Supplied material
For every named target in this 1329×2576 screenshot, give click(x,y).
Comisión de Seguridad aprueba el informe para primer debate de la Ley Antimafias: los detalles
--
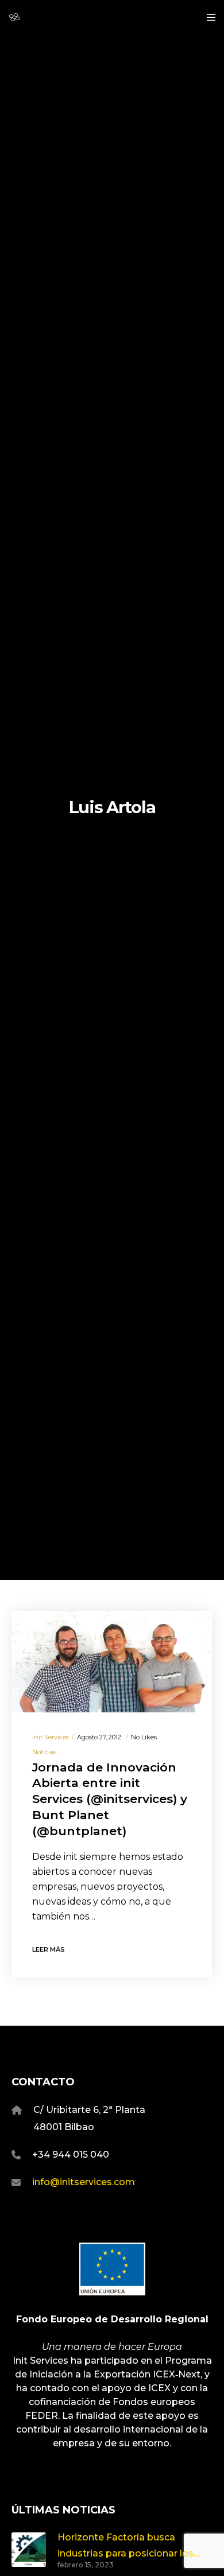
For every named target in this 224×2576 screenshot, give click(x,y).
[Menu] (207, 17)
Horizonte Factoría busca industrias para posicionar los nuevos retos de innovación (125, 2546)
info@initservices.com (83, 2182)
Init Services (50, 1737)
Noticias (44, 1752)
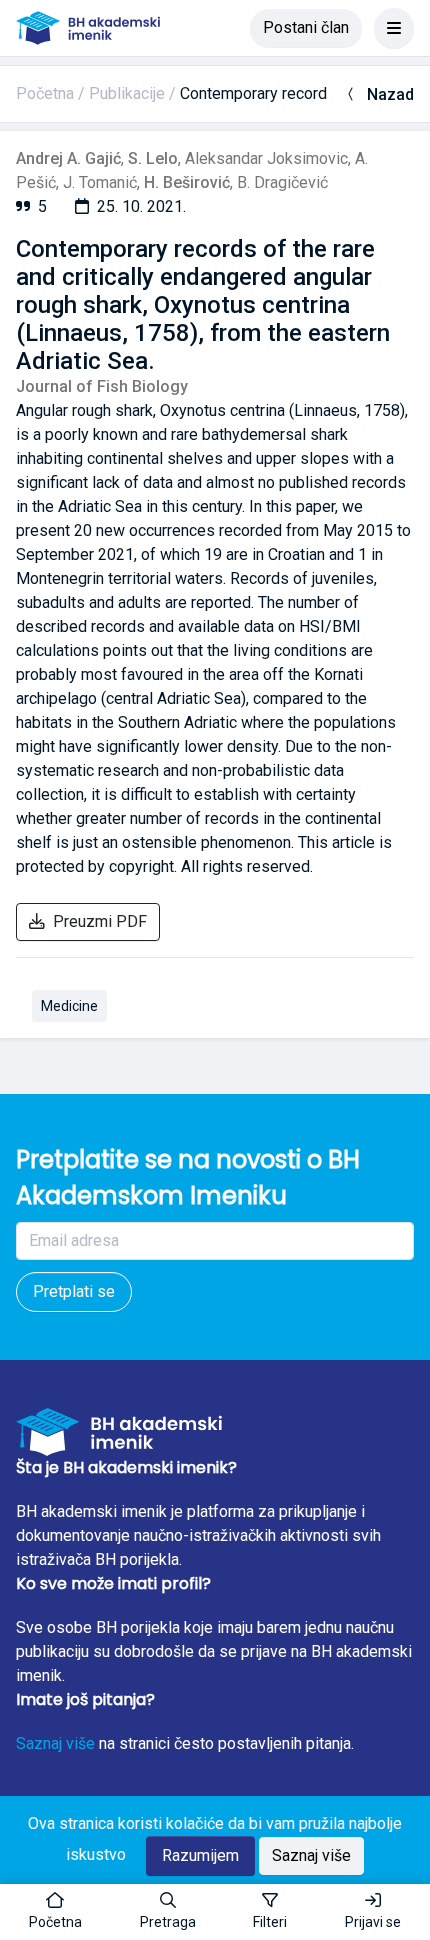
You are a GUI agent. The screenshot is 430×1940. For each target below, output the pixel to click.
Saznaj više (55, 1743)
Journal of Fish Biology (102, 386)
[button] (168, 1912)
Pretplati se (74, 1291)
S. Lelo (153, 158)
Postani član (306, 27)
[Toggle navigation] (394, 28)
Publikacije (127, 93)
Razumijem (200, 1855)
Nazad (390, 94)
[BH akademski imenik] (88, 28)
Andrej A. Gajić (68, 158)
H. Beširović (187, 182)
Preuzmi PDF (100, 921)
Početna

Task directions
Please return each line of the data above in which the word "para" occurs.

Your response
Comisión de Seguridad aprueba el informe para primer debate de la Ley Antimafias: los detalles
Horizonte Factoría busca industrias para posicionar los nuevos retos de innovación (125, 2546)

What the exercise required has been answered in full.